**Goal**. Write out every line of the data below as a JSON list of strings, one string per line, skipping blank lines.

**Given records**.
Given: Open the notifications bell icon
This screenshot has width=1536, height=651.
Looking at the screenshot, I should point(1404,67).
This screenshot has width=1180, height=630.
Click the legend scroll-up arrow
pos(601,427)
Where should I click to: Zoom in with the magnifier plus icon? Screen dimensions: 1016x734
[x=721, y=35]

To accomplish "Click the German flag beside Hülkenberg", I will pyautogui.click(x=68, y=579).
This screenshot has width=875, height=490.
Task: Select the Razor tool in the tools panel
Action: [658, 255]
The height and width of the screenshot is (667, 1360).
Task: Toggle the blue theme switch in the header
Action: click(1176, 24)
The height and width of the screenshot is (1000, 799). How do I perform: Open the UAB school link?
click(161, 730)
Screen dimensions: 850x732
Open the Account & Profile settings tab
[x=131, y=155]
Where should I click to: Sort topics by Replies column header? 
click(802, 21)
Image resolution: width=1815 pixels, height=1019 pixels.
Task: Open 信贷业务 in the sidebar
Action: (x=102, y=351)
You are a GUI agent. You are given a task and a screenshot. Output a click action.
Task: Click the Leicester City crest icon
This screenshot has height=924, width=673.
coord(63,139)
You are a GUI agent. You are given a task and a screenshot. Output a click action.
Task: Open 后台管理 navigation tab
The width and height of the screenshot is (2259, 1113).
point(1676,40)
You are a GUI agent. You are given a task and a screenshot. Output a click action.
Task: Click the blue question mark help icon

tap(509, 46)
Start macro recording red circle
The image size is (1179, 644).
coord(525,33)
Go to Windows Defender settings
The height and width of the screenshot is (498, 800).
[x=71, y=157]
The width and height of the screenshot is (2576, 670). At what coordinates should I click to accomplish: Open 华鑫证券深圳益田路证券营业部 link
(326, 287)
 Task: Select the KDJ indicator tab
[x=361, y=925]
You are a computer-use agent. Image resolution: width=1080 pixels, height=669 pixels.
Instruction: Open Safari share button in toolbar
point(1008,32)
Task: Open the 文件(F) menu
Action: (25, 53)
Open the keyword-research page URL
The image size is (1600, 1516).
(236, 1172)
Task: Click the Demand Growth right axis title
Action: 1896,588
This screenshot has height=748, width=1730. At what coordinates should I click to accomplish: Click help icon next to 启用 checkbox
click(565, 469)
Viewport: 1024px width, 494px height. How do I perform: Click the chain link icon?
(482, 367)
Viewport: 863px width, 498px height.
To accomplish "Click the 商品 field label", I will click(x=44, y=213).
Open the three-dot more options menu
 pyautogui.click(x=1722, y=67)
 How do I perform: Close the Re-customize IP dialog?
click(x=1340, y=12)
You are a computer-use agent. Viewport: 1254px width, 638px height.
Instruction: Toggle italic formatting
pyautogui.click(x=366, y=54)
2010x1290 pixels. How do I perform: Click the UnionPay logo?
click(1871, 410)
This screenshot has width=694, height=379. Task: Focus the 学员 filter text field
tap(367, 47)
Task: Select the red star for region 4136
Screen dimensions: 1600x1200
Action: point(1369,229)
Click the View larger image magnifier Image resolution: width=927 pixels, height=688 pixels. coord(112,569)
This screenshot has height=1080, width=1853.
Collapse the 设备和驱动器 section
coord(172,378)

**Reply**.
[
  "Given: Open the notifications bell icon",
  "This screenshot has width=1536, height=651.",
  "Looking at the screenshot, I should point(1404,67).",
  "This screenshot has width=1180, height=630.",
  "Click the legend scroll-up arrow",
  "pos(601,427)",
  "Where should I click to: Zoom in with the magnifier plus icon? Screen dimensions: 1016x734",
  "[x=721, y=35]",
  "To accomplish \"Click the German flag beside Hülkenberg\", I will pyautogui.click(x=68, y=579).",
  "This screenshot has width=875, height=490.",
  "Task: Select the Razor tool in the tools panel",
  "Action: [658, 255]",
  "The height and width of the screenshot is (667, 1360).",
  "Task: Toggle the blue theme switch in the header",
  "Action: click(1176, 24)",
  "The height and width of the screenshot is (1000, 799). How do I perform: Open the UAB school link?",
  "click(161, 730)",
  "Screen dimensions: 850x732",
  "Open the Account & Profile settings tab",
  "[x=131, y=155]",
  "Where should I click to: Sort topics by Replies column header? ",
  "click(802, 21)",
  "Image resolution: width=1815 pixels, height=1019 pixels.",
  "Task: Open 信贷业务 in the sidebar",
  "Action: (x=102, y=351)",
  "You are a GUI agent. You are given a task and a screenshot. Output a click action.",
  "Task: Click the Leicester City crest icon",
  "This screenshot has height=924, width=673.",
  "coord(63,139)",
  "You are a GUI agent. You are given a task and a screenshot. Output a click action.",
  "Task: Open 后台管理 navigation tab",
  "The width and height of the screenshot is (2259, 1113).",
  "point(1676,40)",
  "You are a GUI agent. You are given a task and a screenshot. Output a click action.",
  "Task: Click the blue question mark help icon",
  "tap(509, 46)",
  "Start macro recording red circle",
  "The image size is (1179, 644).",
  "coord(525,33)",
  "Go to Windows Defender settings",
  "The height and width of the screenshot is (498, 800).",
  "[x=71, y=157]",
  "The width and height of the screenshot is (2576, 670). At what coordinates should I click to accomplish: Open 华鑫证券深圳益田路证券营业部 link",
  "(326, 287)",
  " Task: Select the KDJ indicator tab",
  "[x=361, y=925]",
  "You are a computer-use agent. Image resolution: width=1080 pixels, height=669 pixels.",
  "Instruction: Open Safari share button in toolbar",
  "point(1008,32)",
  "Task: Open the 文件(F) menu",
  "Action: (25, 53)",
  "Open the keyword-research page URL",
  "The image size is (1600, 1516).",
  "(236, 1172)",
  "Task: Click the Demand Growth right axis title",
  "Action: 1896,588",
  "This screenshot has height=748, width=1730. At what coordinates should I click to accomplish: Click help icon next to 启用 checkbox",
  "click(565, 469)",
  "Viewport: 1024px width, 494px height. How do I perform: Click the chain link icon?",
  "(482, 367)",
  "Viewport: 863px width, 498px height.",
  "To accomplish \"Click the 商品 field label\", I will click(x=44, y=213).",
  "Open the three-dot more options menu",
  " pyautogui.click(x=1722, y=67)",
  " How do I perform: Close the Re-customize IP dialog?",
  "click(x=1340, y=12)",
  "You are a computer-use agent. Viewport: 1254px width, 638px height.",
  "Instruction: Toggle italic formatting",
  "pyautogui.click(x=366, y=54)",
  "2010x1290 pixels. How do I perform: Click the UnionPay logo?",
  "click(1871, 410)",
  "This screenshot has width=694, height=379. Task: Focus the 学员 filter text field",
  "tap(367, 47)",
  "Task: Select the red star for region 4136",
  "Screen dimensions: 1600x1200",
  "Action: point(1369,229)",
  "Click the View larger image magnifier Image resolution: width=927 pixels, height=688 pixels. coord(112,569)",
  "This screenshot has height=1080, width=1853.",
  "Collapse the 设备和驱动器 section",
  "coord(172,378)"
]